■ Task description ■
Write out, word for word, every line in the data below from the one containing "特定商取引に関する法律に基づく表示 (334, 2509)" to the one containing "Irish dresden (105, 831)", both of them included.

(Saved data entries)

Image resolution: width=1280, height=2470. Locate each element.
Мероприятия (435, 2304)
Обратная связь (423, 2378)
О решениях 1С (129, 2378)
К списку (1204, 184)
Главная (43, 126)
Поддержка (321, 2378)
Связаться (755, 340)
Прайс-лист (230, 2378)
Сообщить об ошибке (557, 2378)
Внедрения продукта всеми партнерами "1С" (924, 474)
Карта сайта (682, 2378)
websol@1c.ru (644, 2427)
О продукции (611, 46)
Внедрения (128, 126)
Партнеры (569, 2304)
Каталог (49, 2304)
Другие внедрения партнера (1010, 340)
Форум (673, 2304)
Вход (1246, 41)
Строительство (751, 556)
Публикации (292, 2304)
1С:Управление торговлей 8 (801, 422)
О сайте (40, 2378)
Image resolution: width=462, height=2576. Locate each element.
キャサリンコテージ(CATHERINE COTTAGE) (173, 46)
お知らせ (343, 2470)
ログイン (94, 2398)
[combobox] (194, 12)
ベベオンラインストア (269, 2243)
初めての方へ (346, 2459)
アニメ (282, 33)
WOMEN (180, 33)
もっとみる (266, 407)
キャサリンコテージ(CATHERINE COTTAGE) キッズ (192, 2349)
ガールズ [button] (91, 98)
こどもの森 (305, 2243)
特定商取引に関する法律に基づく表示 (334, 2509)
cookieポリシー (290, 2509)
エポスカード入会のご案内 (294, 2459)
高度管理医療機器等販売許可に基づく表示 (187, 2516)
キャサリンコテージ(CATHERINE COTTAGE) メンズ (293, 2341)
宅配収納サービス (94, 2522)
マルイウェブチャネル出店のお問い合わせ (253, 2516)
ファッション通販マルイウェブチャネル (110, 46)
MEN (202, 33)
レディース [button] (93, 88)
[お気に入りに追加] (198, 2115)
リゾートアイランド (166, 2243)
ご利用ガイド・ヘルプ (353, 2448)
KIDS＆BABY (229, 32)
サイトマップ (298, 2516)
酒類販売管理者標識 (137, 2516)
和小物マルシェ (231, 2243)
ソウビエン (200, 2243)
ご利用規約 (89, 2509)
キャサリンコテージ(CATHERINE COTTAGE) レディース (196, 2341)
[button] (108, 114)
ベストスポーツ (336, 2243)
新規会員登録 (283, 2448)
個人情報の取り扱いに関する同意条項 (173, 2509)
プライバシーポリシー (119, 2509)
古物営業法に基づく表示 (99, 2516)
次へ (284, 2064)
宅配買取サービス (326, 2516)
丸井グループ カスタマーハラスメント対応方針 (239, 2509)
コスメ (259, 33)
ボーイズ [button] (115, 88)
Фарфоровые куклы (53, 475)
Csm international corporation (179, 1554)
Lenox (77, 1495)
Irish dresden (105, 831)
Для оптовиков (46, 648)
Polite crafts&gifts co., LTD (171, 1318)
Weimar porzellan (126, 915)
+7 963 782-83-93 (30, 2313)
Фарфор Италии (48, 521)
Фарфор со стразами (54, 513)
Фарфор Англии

■ Response box ■
特定商取引に関する法律に基づく表示 (334, 2509)
cookieポリシー (290, 2509)
エポスカード入会のご案内 (294, 2459)
高度管理医療機器等販売許可に基づく表示 (187, 2516)
キャサリンコテージ(CATHERINE COTTAGE) メンズ (293, 2341)
宅配収納サービス (94, 2522)
マルイウェブチャネル出店のお問い合わせ (253, 2516)
ファッション通販マルイウェブチャネル (110, 46)
MEN (202, 33)
レディース [button] (93, 88)
[お気に入りに追加] (198, 2115)
リゾートアイランド (166, 2243)
ご利用ガイド・ヘルプ (353, 2448)
KIDS＆BABY (229, 32)
サイトマップ (298, 2516)
酒類販売管理者標識 (137, 2516)
和小物マルシェ (231, 2243)
ソウビエン (200, 2243)
ご利用規約 (89, 2509)
キャサリンコテージ(CATHERINE COTTAGE) レディース (196, 2341)
[button] (108, 114)
ベストスポーツ (336, 2243)
新規会員登録 (283, 2448)
個人情報の取り扱いに関する同意条項 (173, 2509)
プライバシーポリシー (119, 2509)
古物営業法に基づく表示 (99, 2516)
次へ (284, 2064)
宅配買取サービス (326, 2516)
丸井グループ カスタマーハラスメント対応方針 (239, 2509)
コスメ (259, 33)
ボーイズ [button] (115, 88)
Фарфоровые куклы (53, 475)
Csm international corporation (179, 1554)
Lenox (77, 1495)
Irish dresden (105, 831)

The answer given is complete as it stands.